── ARTICLE ──
Scoring the Super Bowl
Cue the godlike voice of NFL Films narrator John Facenda: "Early every year, 22 brawny men with grit, guile and poise join in gladiatorial combat not seen since the glory that was mighty imperial Rome. This is the Super Bowl, a contest pitting strength against strength, desire against desire, the game at which mere mortals are anointed immortals and the legends are etched in stone. An epic and ferocious ballet of truly titanic proportions, the Super Bowl is larger than football, larger than America, larger than the confines of this whirling blue ball we call Earth. Simply put, the Super Bowl is larger than the universe. To the triumphant go spoils unequaled; to the vanquished, only dismay as bottomless as the ocean..." End Facenda voice, in a swirl of trumpets, cellos somberly sawed and rat-a-tat snare drums.
That's all well and good, and Facenda's voice already has been put to excellent use, not only on the innumerable NFL films in perpetual heavy rotation on ESPN Classic, but also on the 1998 CD The Power And the Glory: The Original Music & Voices of NFL Films. While that's an imposing CD, stuffed to the gills with the brass-heavy and kettle-drum-driven subgenre of light classical that should be called "football music," not to mention Facenda's gravely Olympian commentary, that's not what we're after with this column. What we propose is a soundtrack for the Super Bowl, a list of songs that capture the theme of each game. So rev up your CD burners and get cracking:
1967: Green Bay 35, Kansas City 10
Story: Little-used, aging and admittedly hungover Packer wide receiver Max McGee catches seven passes for 135 yards and two touchdowns.
───
── PROVIDED RECORDS ──
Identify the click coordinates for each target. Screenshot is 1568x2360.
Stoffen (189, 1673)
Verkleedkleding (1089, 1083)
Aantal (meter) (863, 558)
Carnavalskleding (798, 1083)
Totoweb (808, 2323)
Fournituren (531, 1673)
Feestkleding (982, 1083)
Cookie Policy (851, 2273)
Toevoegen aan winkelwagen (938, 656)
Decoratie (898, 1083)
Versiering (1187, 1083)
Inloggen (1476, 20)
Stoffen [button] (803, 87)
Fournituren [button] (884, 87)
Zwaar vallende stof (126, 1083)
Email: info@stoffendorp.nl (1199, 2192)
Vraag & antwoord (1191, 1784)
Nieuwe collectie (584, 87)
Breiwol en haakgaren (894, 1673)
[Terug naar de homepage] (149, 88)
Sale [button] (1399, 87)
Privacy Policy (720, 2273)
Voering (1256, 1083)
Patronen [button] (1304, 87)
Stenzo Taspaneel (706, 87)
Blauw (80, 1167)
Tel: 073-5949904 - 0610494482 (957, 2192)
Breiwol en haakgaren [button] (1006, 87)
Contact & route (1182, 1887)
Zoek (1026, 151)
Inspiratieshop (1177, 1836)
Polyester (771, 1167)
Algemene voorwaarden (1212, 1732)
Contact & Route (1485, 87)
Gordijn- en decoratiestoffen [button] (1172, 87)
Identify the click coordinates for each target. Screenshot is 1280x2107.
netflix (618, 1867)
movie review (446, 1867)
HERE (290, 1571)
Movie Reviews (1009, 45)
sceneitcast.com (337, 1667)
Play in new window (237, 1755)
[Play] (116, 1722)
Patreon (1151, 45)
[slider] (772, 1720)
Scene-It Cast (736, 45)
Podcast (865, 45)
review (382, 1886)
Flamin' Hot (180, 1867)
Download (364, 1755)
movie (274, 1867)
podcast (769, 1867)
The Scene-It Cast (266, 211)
───
### TASK SET
1) Reproduce the passage of the Super Bowl soundtrack article starting at "That's all well" and ending at "and two touchdowns.".
2) Resume the article on scoring the Super Bowl from the point where it stops.

### ANSWERS BY TASK
1)
That's all well and good, and Facenda's voice already has been put to excellent use, not only on the innumerable NFL films in perpetual heavy rotation on ESPN Classic, but also on the 1998 CD The Power And the Glory: The Original Music & Voices of NFL Films. While that's an imposing CD, stuffed to the gills with the brass-heavy and kettle-drum-driven subgenre of light classical that should be called "football music," not to mention Facenda's gravely Olympian commentary, that's not what we're after with this column. What we propose is a soundtrack for the Super Bowl, a list of songs that capture the theme of each game. So rev up your CD burners and get cracking:
1967: Green Bay 35, Kansas City 10
Story: Little-used, aging and admittedly hungover Packer wide receiver Max McGee catches seven passes for 135 yards and two touchdowns.

2)
Song: "Bloody Mary Morning," by Willie Nelson
1968: Green Bay 33, Oakland 14
Story: Bart Starr spearheads a balanced Packer attack.
Song: "The Leader of the Pack," by the Shangri-Las
1969: New York Jets 16, Baltimore 7
Story: In a historic upset, Broadway Joe Namath guarantees a win, and then pilots the Jets to the AFL's first Super Bowl triumph.
Song: We'll go with "Kisses Sweeter Than Wine," because apparently Joe likes both smooching and vino a little too much.
1970: Kansas City 23, Minnesota 7
Story: Len Dawson's crisp passing and a swarming Chiefs defense conspire to send the Vikes to the first of several Super Bowl losses.
Song: "All Along the Watchtower," by Jimi Hendrix. You just can't evoke the hippie era without it, and you can imagine the Vikings' offensive players saying things like, "There must be some kind of way outta here," "There's too much confusion" and "I can't get no relief."
1971: Baltimore 16, Dallas 13
Story: Reserve QB Earl Morrall replaces an injured Johnny Unitas and leads the Colts to victory, despite seven Baltimore turnovers.
Song: What else but the monotonous "Duke, Duke, Duke, Duke of Earl"?
1972: Dallas 24, Miami 3
Story: Roger Staubach throws for two TDs and the Dallas D clips the Fish's fins.
Song: David Bowie's "Major Tom," since Staubach kinda looks like what we imagine Major Tom would look like.
1973: Miami 14, Washington 7
Story: Miami caps off the only perfect season in modern NFL history behind crushing defense and Larry Csonka's 112 rushing yards. Nobody really remembers that. What people do remember about this game is Dolphin kicker Garo Yepremian's ludicrous "pass" -- easily the worst in history -- that was intercepted by Redskin Mike Bass and returned for a touchdown.
Song: Yepremian's ridiculous blunder screams for "Yakety Sax," that tune Benny Hill used to cavort to with barely dressed busty beauties.
1974: Miami 24, Minnesota 7
Story: Csonka has another huge day as the Dolphins win the big game in a foggy Rice Stadium.
Song: "Hat's Off to Larry," by Del Shannon
1975: Pittsburgh 16, Minnesota 6
Story: The Steel Curtain defense completely smothers Minnesota, sending the Vikings to a third ignominious defeat.
Song: "Three Time Loser," by Dan Seals. Vikes coach Bud Grant didn't quote the song lyrics at the postgame press conference, but he could have: "I grew up and thought that things would change / Got more mature, but I guess we stay the same / But I still believe in a starry night / And I keep on waitin' for the one that will turn out right."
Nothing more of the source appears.